Adverum Releases Preclinical Data of Experimental Wet AMD Drug

A press release put out last month by American pharmaceutical company Adverum Biotechnologies announced some of the long-term preclinical safety data collected about their experimental drug ADVM-022.

The drug hopes to one day be made available to people suffering from wet macular degeneration.

About Macular Degeneration

Age-related macular degeneration (AMD) is one of the leading causes of vision loss in people over 50. The condition’s name refers to the affected part of eye’s anatomy, the macula. The macula is central area of the retina that helps create clear, sharp focus on objects directly in our line of sight.

The retina can be thought of as kind of like a small projector screen on the back of your eyeball. Images projected onto it are then sent along the optic nerve to the brain for interpretation. If the macula, or indeed any other part of the retina, becomes damaged, loss of vision can occur.

In patients with AMD, the macula becomes slowly damaged over time, leading to blurry vision and blind spots.

There are two kinds of macular degeneration – wet and dry. Dry AMD is characterized by the slow deterioration of light-sensitive cells in the macula. Wet AMD is characterized by the formation of new blood vessels behind the retina that can leak fluid into the eye. Wet AMD can progress rapidly and can quickly cause serious damage – unlike dry AMD, which typically presents at a much slower pace.

ADVM-022

Drugs with these alphabet soup names are all very early on in their development.

The process of taking a drug through preclinical safety trials all the way to marketing approval can cost dozens of millions of dollars and years of research. As such, only the drugs that seem quite likely to gain approval are slapped with quippy, easy-to-remember names.

ADVM-022 just completed long-term non-human primate safety trials.

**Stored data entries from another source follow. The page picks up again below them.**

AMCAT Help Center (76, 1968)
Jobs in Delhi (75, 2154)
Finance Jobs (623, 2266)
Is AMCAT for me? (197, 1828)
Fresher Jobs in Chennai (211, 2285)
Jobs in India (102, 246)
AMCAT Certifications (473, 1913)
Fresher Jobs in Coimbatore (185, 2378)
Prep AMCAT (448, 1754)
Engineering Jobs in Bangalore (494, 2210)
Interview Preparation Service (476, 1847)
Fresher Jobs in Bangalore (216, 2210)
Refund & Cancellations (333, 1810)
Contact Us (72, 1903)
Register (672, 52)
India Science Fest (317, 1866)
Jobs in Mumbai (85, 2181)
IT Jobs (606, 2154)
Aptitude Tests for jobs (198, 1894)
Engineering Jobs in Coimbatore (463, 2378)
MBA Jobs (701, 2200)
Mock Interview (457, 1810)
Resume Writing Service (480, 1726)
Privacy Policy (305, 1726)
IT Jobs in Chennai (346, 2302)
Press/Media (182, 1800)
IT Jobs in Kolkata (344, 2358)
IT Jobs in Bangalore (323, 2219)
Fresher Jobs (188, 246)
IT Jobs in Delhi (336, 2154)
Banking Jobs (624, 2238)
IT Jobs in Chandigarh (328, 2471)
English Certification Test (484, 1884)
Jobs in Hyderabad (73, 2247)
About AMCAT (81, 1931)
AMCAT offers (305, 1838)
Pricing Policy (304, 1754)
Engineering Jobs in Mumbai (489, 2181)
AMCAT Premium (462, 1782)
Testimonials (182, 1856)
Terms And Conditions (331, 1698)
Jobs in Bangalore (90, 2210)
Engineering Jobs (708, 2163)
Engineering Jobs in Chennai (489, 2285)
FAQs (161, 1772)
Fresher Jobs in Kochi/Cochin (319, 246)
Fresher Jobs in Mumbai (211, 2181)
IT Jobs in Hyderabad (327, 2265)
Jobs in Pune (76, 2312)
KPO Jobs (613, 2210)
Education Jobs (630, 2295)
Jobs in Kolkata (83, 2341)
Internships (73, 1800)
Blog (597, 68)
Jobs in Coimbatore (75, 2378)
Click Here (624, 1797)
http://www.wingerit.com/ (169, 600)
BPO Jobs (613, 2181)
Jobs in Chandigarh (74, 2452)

That means that in its current form (a single intravitreal injection), ADVM-022 presents no clear risk to the health of primates. It’s an important step before evaluating safety and efficacy in humans, but it’s also very early along the course of development.

Most drugs, it should also be noted, do not pass clinical trial. An estimate from MIT published last year estimated that only 14% of drugs ever win approval from the FDA – which was actually a much higher figure than had been expected.

ADVM-022 is now undergoing phase 1 trials designed to determine any possible side effects, and overall safety for human use. That means that even if ADVM-022 does improve the condition of wet AMD patients, it could be several years before it enters the market in the United States. And that’s a big “if.”

Drug companies like to keep their names in the public eye. It’s a savvy business strategy in a multi-billion dollar industry when differentiation can be the difference between fortune and ruin. As such, it’s no surprise that companies like Adverum publish press releases for their products so early along their development. A lot of the pharmaceutical game is brand recognition – companies will often publish every forward step of a drug’s trip through clinical trials, no matter how small that step may be.

If ADVM-022 ever does make it to market, it would be a huge breakthrough for elderly sight loss. However, that day is likely to be much, much further away than Adverum would like you to think.